A Dig Day W/ SAGE Trail Alliance
Words by: Liam Woods
Giving back to the trails and supporting trail networks is the main goal of Trail One Components, so it's only fitting to support dig days, especially on some of our local trails. The recent rain on the west coast, specifically in California, has caused a ton of damage to just about all the trails that we have. Many trails will require some serious work, like bringing in heavy equipment, building supports out of wood, sandbags, and bringing in drainage piping. Some just need some ruts filled, drains dug out, minor re-routing or fixing of a feature. Local to us here in Southern California is the SAGE Trail Alliance which has been serving the public trails around Santa Barbara county since 1988, and the executive director is none other than Dillon Osleger. With all this damage to some of the best trails not only in the area but to possibly one of my favorite zones in the state, we wanted to help where we could. From the sales of our Treasury products like valve stems, fenders, water bottles, t-shirts, titanium bolts, and other accessories we made a donation to SAGE to help some of the major restoration projects from the storm damage that they will be working on over the next few years, as well as support a dig day.
Dillon helped set up the dig day along with Max. We met up at 9 am on top of Santa Barbara’s picturesque mountains, a great location for a day filled with physical labor. There were about 20 volunteers for the day, and we split up with 15 or so heading down Arroyo Burro frontside (south) and the other 5 heading down Arroyo Burro backside (north). The reason being that some of the LPFA trail work crews already hit Arroyo Burro's backside and the trail was in pretty good shape, that is, once the mud at the bottom dried out. As we headed down, different volunteers were equipped with different tools, from trimming tools with loppers and weed whackers to dirt-moving tools like hoes and McLeods. I had my own McLeod and was appointed by one of the crew leaders to help direct digging and clearing of drains since I have quite a bit of trail-building experience.
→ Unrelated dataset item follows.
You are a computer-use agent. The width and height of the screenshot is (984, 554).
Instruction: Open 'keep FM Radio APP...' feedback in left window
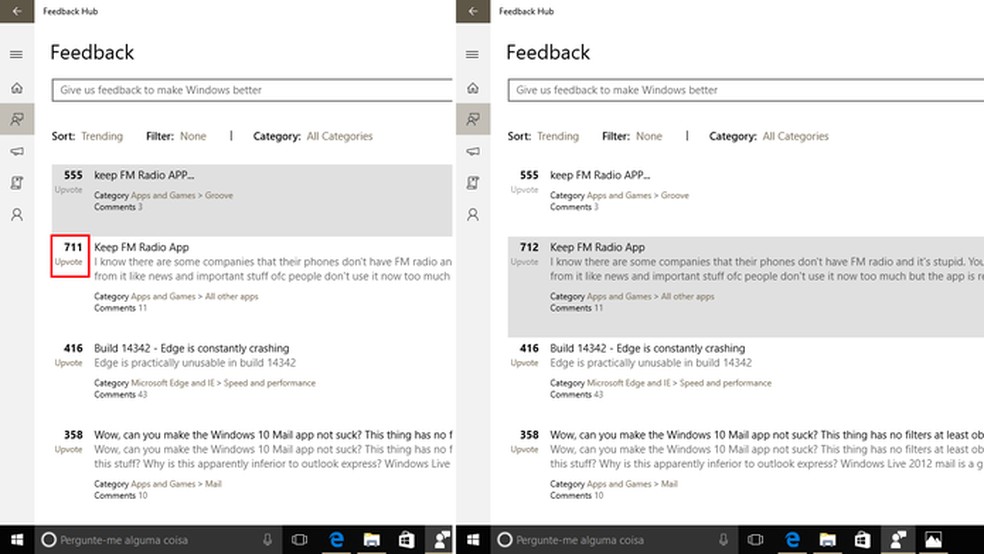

As we worked down the trails, the trimmers went first, then the dirt workers. While the upper part of the trail wasn't too overgrown, lots of the drainage areas were filled with sediment, plus we discovered a few spots where new drains needed to be added. We worked down the trail for about 3 hours, filling ruts, clearing drains, and removing some set in overgrown brush and yucca plants. We kept heading down the trail, leapfrogging each other as some filled ruts or cleared drains. We got to a section that was really overgrown and the hillside had come down a bit from the storm, leaving the trail with about 6-inches of trail. This required trimming back the plants and re-cutting the bench cut to a usable 2 feet or so. Some trail work you don't notice, like trimming and drainage, but it’s often not as satisfying as doing something like a large bench cut section. When you do a large bench cut, it’s instantly satisfying and it feels good to have a few sections that you can really tell they benefited from your work.
We were about 3 hours in thus far, and had begun to fix a few things while working our way back up, when we came around a corner about 2 miles down the trail and found two huge rocks that had fallen down the mountain and ended up on the trail. The larger rock was about the size of a VW Bug and it was completely blocking the trail, and just 10 feet past that was another rock about 4x4 feet, both much too large to move. Luckily, there was a bit of ground we could work with to try and route around the boulders so the trail could keep flowing. This required cutting back some trees that had also fallen down with the rubble, and stacking rocks around a few other immovable rocks with the tools we had. Most of our crew headed up for the day to get lunch and beverages but I stayed with the crew leader to stack rocks, move dirt, and clear as much as we could without spending half a day on this one spot. We got this spot to be “good enough” for the day, since hikers could easily get past and some riders could make it. So we headed up the trail to join the rest to eat lunch and enjoy some well earned beverages.
3.5 hours of physical labor later, a spread of sandwiches was waiting at the top plus a cooler of ice cold beverages provided by SAGE. We sat and enjoyed the nutrition while chatting a bit about the trail conditions, how the other crew on the backside of Arroyo Burro managed, what bikes we are stoked on riding, and the conditions of other trails in the area. Volunteering for a local dig day is great in so many ways. Of course the actual fixing and maintaining of the trail is huge, all trails need work and there is seemingly never enough volunteers or organizers to make that happen. But there is also the physical activity that is beneficial to the individual - it’s a natural gym and after a few hours you are certainly feeling it. But one of my favorite parts about doing trail work is what you learn about the environment around you, especially as you work with crew leaders who know the area and can educate you on things you might not know. It connects you to the trail and the surroundings, and you can forever say you helped maintain that trail. If you are in the California area, there are a ton of trials that need work to be brought back from our record breaking storm year. Reach out to your local trail organization and see if there are dig days planned where you can help out!